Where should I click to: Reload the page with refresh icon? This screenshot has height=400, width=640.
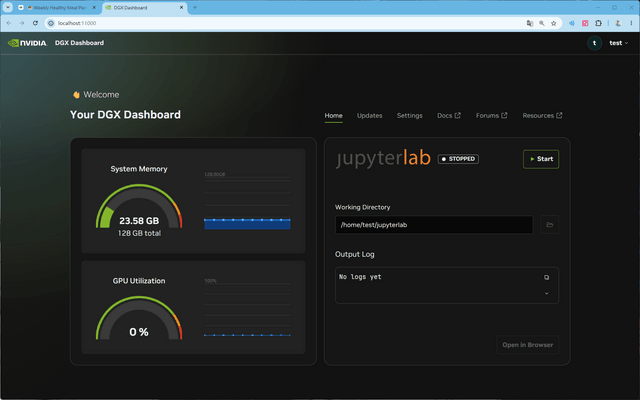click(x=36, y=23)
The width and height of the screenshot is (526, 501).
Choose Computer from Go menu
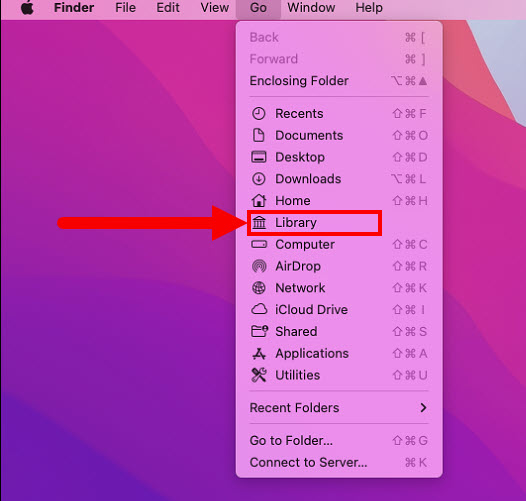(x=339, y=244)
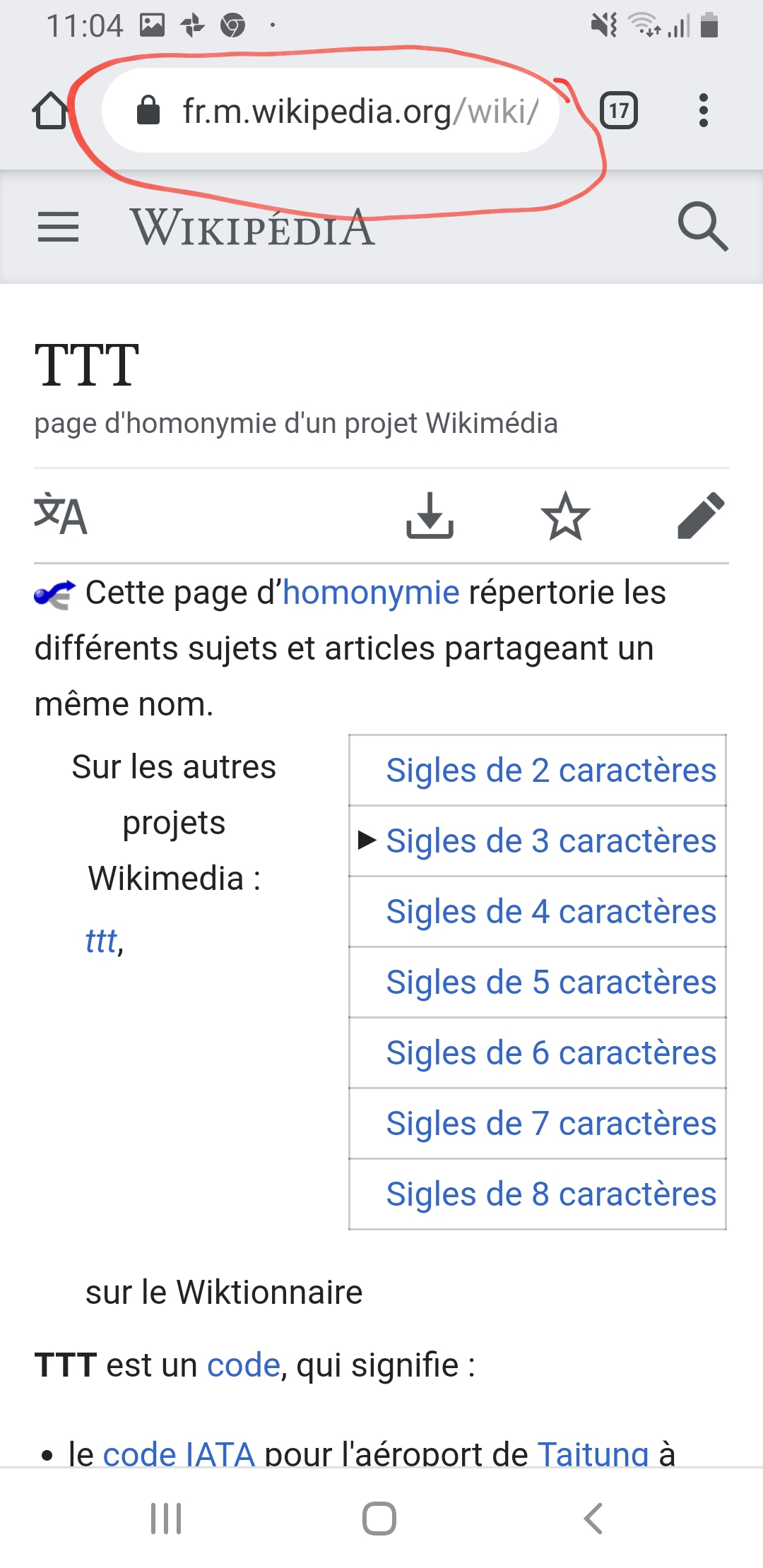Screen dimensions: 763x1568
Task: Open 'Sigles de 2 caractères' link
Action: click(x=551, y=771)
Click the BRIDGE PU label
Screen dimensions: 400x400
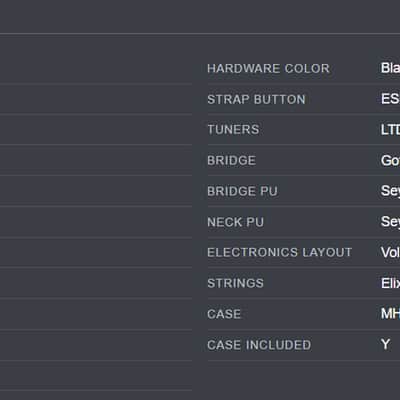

ABOUT THIS TASK:
An exact copy of every record above is required, with all pictures omitted.

EXERCISE SOLUTION:
Where should I click to: Reload the page with refresh icon? This screenshot has height=400, width=640.
click(x=36, y=23)
The width and height of the screenshot is (526, 501).
Choose Computer from Go menu
(x=339, y=244)
Screen dimensions: 763x1568
Task: Open 'Sigles de 2 caractères' link
Action: click(x=551, y=771)
Click the BRIDGE PU label
Screen dimensions: 400x400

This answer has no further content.